Exercise materials →
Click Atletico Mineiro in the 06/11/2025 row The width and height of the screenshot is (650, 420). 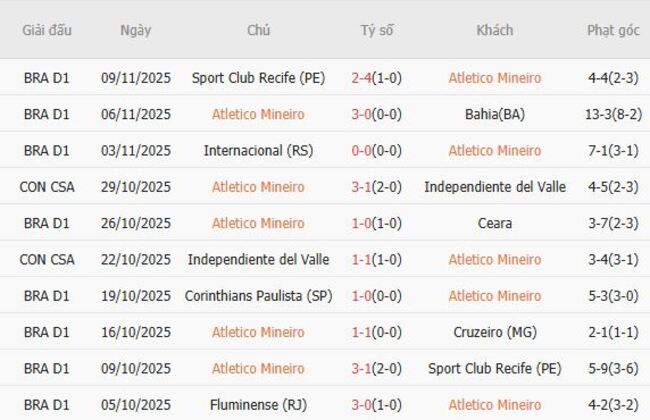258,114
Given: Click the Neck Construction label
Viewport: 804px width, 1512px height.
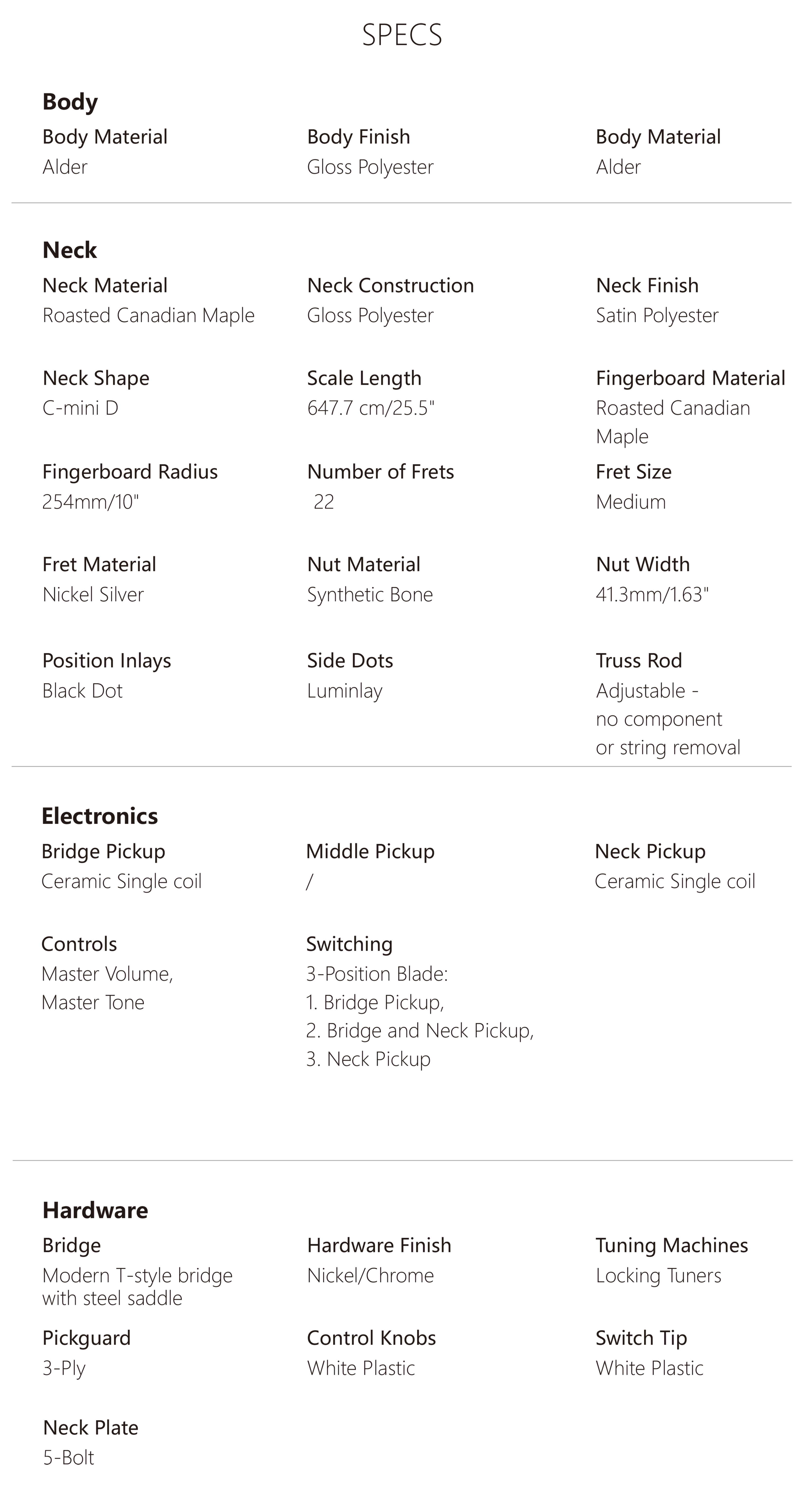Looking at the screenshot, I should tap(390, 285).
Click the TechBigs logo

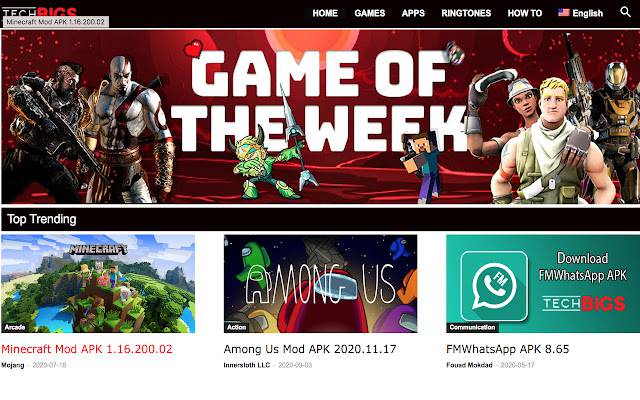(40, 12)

Task goal → The required output is the line containing "Viewport: 804px width, 1512px height." plus every line after it to the end of the data, copied exactly and with no pictures.

Answer for the task →
Viewport: 804px width, 1512px height.
Looking at the screenshot, I should tap(390, 285).
Click the TechBigs logo

(40, 12)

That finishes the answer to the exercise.